5. Die Funktion des Alpvogts ist zeitaufwendig und bringt viel Verantwortung mit sich. Was ist euer Ansporn, euch im Vorstand zu engagieren? Warum hängt euer Herz so an der Alpenwelt, speziell der Alp Guschg?
Dominik: Offiziell bin ich in der Alpgenossenschaft, seit ich 18 Jahre alt bin. Die Alp Guschg begleitet mich aber schon mein ganzes Leben. Mein Vater Gerhard war 26 Jahre lang Alpvogt, bevor ich 2023 in seine Fussstapfen treten konnte. Für mich ist es eine Ehre, diese Arbeiten nun als Alpvogt weiterzuführen und die Geschicke der Alp mitzugestalten. Die Alp ist für mich mehr als nur die Sömmerung von Vieh. Die Alp ist Erholungsgebiet, ein wichtiges Kulturgut und Teil unserer Schaaner Identität. Ich möchte die Alp nicht missen. Es macht riesige Freude, diese Leidenschaft mit Freunden und Familie zu teilen, und ich geniesse jeden Moment auf der Alp, auch wenn es manchmal mit Anstrengungen verbunden ist.

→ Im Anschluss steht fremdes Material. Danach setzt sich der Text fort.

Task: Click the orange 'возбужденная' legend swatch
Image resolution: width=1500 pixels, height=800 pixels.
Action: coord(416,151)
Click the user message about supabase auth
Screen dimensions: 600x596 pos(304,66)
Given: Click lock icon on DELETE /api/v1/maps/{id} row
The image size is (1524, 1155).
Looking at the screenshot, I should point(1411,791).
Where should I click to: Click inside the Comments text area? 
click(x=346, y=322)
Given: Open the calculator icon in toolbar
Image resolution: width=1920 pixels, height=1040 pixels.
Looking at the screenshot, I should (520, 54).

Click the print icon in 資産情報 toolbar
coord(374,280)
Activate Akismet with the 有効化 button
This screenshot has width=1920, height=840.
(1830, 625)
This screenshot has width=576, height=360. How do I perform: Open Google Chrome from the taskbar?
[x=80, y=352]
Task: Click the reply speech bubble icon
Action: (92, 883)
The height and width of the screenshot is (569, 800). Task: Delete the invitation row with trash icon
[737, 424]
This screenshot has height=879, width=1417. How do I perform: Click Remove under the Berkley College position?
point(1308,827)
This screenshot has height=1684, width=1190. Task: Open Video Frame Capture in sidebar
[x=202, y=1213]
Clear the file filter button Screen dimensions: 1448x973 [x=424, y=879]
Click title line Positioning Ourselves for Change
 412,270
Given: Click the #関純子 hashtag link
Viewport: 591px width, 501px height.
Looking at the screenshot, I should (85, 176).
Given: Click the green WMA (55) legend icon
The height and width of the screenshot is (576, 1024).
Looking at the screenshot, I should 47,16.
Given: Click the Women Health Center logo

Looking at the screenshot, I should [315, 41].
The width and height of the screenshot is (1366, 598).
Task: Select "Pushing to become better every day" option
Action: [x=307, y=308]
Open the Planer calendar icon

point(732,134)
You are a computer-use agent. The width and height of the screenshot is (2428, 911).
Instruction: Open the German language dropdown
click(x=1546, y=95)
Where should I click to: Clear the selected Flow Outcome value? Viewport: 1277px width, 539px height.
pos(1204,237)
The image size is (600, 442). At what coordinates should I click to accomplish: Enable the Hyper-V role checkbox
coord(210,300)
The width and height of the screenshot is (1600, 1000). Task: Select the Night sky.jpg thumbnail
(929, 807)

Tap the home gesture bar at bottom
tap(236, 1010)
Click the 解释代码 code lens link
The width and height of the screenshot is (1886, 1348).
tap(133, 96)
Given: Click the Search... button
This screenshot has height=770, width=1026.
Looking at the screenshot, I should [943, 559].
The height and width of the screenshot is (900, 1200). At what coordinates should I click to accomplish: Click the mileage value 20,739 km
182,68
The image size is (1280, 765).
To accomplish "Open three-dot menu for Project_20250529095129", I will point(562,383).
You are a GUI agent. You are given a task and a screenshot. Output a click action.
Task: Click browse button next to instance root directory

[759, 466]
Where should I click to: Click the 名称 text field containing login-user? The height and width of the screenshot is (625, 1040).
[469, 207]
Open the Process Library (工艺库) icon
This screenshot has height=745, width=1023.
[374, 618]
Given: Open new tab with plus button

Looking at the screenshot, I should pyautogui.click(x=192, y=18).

Matthias: Ich durfte als «Fätzer» vor sechs Jahren auf Guschg ein Eringer-Fest musikalisch umrahmen. Die Kameradschaft, die Tiere, die Natur haben es mir damals besonders angetan. Zu dieser Zeit habe ich bereits Agrarwissenschaften studiert und die Verbindung zur Alpgenossenschaft daher mehr als nur passend gefunden. Nach drei Jahren Mitgliedschaft durfte ich dann 2022 von Barbara Konrad das Amt des Alpvogtes übernehmen. Mein Herz schlägt in erster Linie für die Nutztiere, ohne die es die Alp nicht geben würde. Ich erfreue mich aber auch an der wunderschönen Flora und Fauna der Bergwelt, die wir auf Guschg haben. Gleichzeitig bin ich sehr traditionsbewusst und werde mich dafür einsetzen, dass es auch weiterhin einen «Goschger Alpkääs» geben wird und wir im Herbst mit dem geschmückten Vieh in Schaan einlaufen. Zum Schluss bedanken wir uns noch bei all unseren Genossenschaftsmitgliedern und bei unseren Vorstandskollegen. A herzlichs vergelt’s Gott för euri Arbet!